━━━ Selection

At this time, words cannot express our deepest apologies for the grave concern we have caused our shareholders, our clients and customers, and of course the public as well. To be embroiled in such a bewildering incident, as a company we feel nothing but confusion and embarrassment, but we are hoping for swift progress with the investigation and that the perpetrators will soon be apprehended.
       Hinode rode the Japanese economic resurgence after the Second World War as well as any company; in 1990 it is: "a trillion-yen business that ranked among the twenty most profitable firms in Japan". While somewhat diversified, it remains best-known for its beer, a market it dominates. In recent years, however, competition has become tougher in this market. How business is conducted has also changed, as for decades companies such as Hinode were involved with more dubious companies, often connected to organized crime, paying out bribes as they were subject to a form of extortion (which, however, in getting money to flow around, often seems to have benefitted everyone involved). In particular, Hinode's long and complicated ties to the Okada Association -- "an enterprise composed of corporate extortionists, corporate raiders, loan sharks, and financial brokers, among others", and, in fact, the "corporate underling" of a large crime syndicate --, prove problematic; Okada has enough dirt on Hinode to cause them great potential harm, though by the early 1990s -- especially after the 1991 law against organized crime -- Hinode had done its best to extricate themselves from any possible obligations to them.
       (There's quite a bit about the complex ties between companies, finance, politics, and shady organizations in Lady Joker, and especially about the peculiar types of extortion practiced on even major firms like Hinode (as well as how they dealt with it), much of which can be rather confounding to readers not familiar with this system. The novel certainly does bog down some in especially the Okada and related happenings, but the main point -- that Hinode has something (or a lot ...) that they have good reason to hide -- certainly comes across. One of the reasons the 1947 letter is still of concern to them is not so much because it is specifically related to any of these problematic dealings, but that any investigation into it and its claims might give the authorities an excuse to look into Hinode's other dealing, which they have good reason to want to keep secret.)
       Hinode's treatment of a buraku employee and the letter of 1947 come uncomfortably (for them) to the fore in 1990 when Monoi's grandson, Takayuki, a talented University of Tokyo student, is turned down for a job by them. (Monoi did not know his grandson well; his daughter, Mitsuko, had married a dentist, and stayed in little more than perfunctory contact with her father.) The opening section of the novel takes place just two weeks after Takayuki died, in a car accident. He had apparently set his mind to working for Hinode, but he had suddenly got up and left during his second interview with them, and they had declined to make him an offer -- surprising, in light of his outstanding qualifications.

━━━━━━
━━━ Dataset content

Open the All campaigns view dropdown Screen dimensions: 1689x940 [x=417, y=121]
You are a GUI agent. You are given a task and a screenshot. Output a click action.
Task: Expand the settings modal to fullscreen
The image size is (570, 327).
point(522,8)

━━━━━━

● Short task A
Set down the Lady Joker passage word for word, from "At this time, words" to "soon be apprehended.".
● Short task B
According to the Lady Joker passage, how did Monoi's grandson Takayuki die?
● Short task C
Write what comes next in the Lady Joker passage, picking up after its final sentence.

● Task response A
At this time, words cannot express our deepest apologies for the grave concern we have caused our shareholders, our clients and customers, and of course the public as well. To be embroiled in such a bewildering incident, as a company we feel nothing but confusion and embarrassment, but we are hoping for swift progress with the investigation and that the perpetrators will soon be apprehended.

● Task response B
He died in a car accident.

● Task response C
       As it turns out, the family background of Takayuki's father, successful dentist Hiroyuki Hatano, is of the kind still discriminated against in parts of Japanese society. Hinode president Shiroyama is told that human resources' decision was not based on that -- indeed, that they had not conducted the kind of family background check that would have revealed it -- but there's more to the story: Shiroyama's brother-in-law, deputy manager of the beer division and board member Takeo Sugihara, had a daughter, Yoshiko, who was dating Takayuki and had told her father she wanted to marry him when she finished school. Sugihara had then looked into the family and found: "there was an issue with the father's family register, so Sugihara had told his daughter he wouldn't allow it". The personal and the professional decisions were supposedly entirely separate, but obviously it wouldn't look good if anyone ever learned about them, especially since it involved a direct relative of the president of the company, his niece.
       After Takayuki's tragic death, his father Hiroyuki sent two letters to Hinode, vaguely accusing them of impropriety -- going so far as to use the name of the Buraku Liberation League (BLL). The BLL don't appreciate his actions, but they have their own agenda and see him as potentially useful in it -- and they provide him with a copy of the 1947 letter. Hiroyuki makes a recording of himself reading it, and sends the tape to Hinode, which leads them in turn to begin to take the matter more seriously and call in the police, filing a complaint: "on the basis of defamation and obstruction of business" -- planning to drop the charges after they have sufficiently intimidated the dentist, whose reputation would suffer if it became know what he had done. Instead, Hiroyuki takes it all harder than apparently expected, committing suicide.
       Part One ends with Monoi getting the news of his son-in-law's death. With it, too, apparently, Hinode's concerns about unfavorable information being made public fade away; the story leaps ahead four years, to 1994: Part Two, 'The Night Before', is set then. In the meantime, Monoi has tracked down the long-supposed-dead writer of the 1947 letter, Seiji Okamura -- Monoi's older brother, who had been adopted into another family (a not uncommon practice in Japan) as a child and whom Monoi barely had any recollection of; by the time Monoi finds him, he is gravely ill and barely aware of anything any longer (i..e also no longer able to provide any information about the past, or the letter).
       It's when his brother dies that Monoi finally, in a sense, cracks. He's had and seen enough:
     There's no deep meaning behind it. It's just that, as an old man, my life happens to have brought me to this.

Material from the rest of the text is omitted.